== EXERCISE DATA ==
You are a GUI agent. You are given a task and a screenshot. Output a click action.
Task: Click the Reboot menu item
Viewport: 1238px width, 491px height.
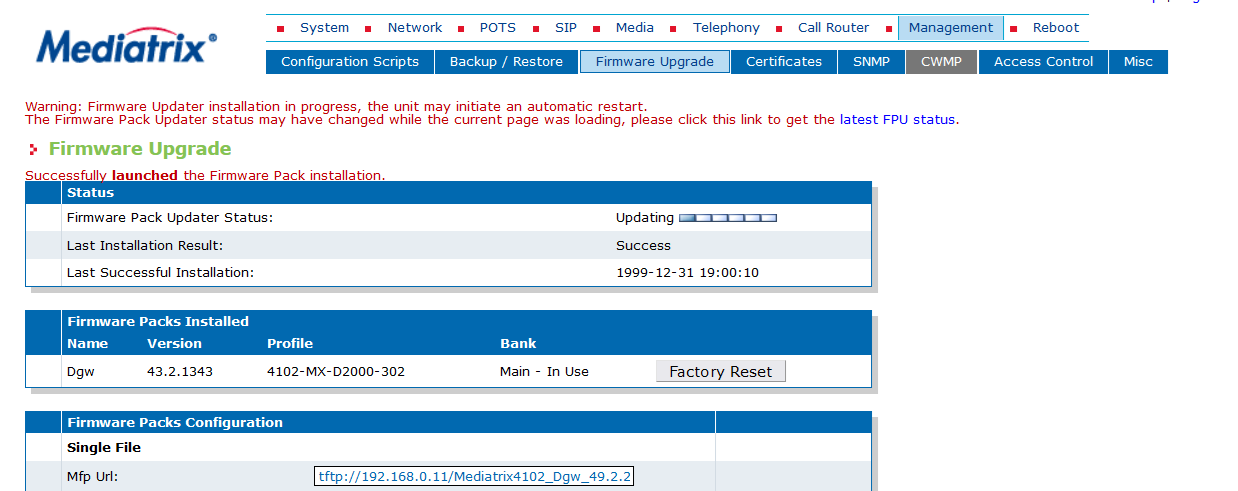tap(1056, 28)
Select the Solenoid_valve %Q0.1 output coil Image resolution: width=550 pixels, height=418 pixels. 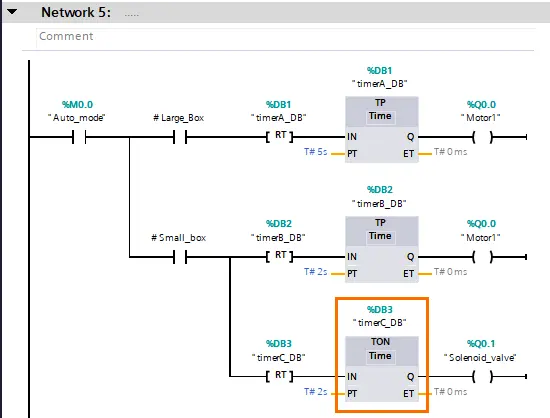point(483,377)
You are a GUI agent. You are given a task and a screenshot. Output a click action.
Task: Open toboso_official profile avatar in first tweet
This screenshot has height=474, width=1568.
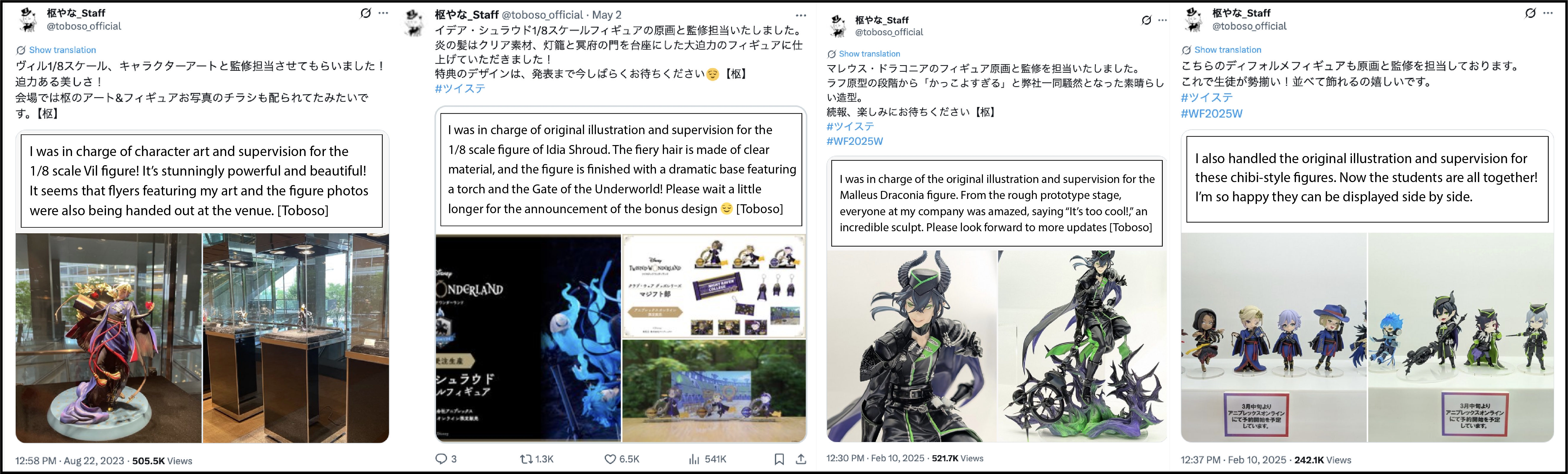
===
▶ WHAT YOU WILL DO
Transcribe exactly, and only, the lines from the line with "Task: Open toboso_official" through the last line of the records, inclusive; the pictures do not belong in the copy.

▶ SOLUTION FOR THIS TASK
Task: Open toboso_official profile avatar in first tweet
This screenshot has height=474, width=1568.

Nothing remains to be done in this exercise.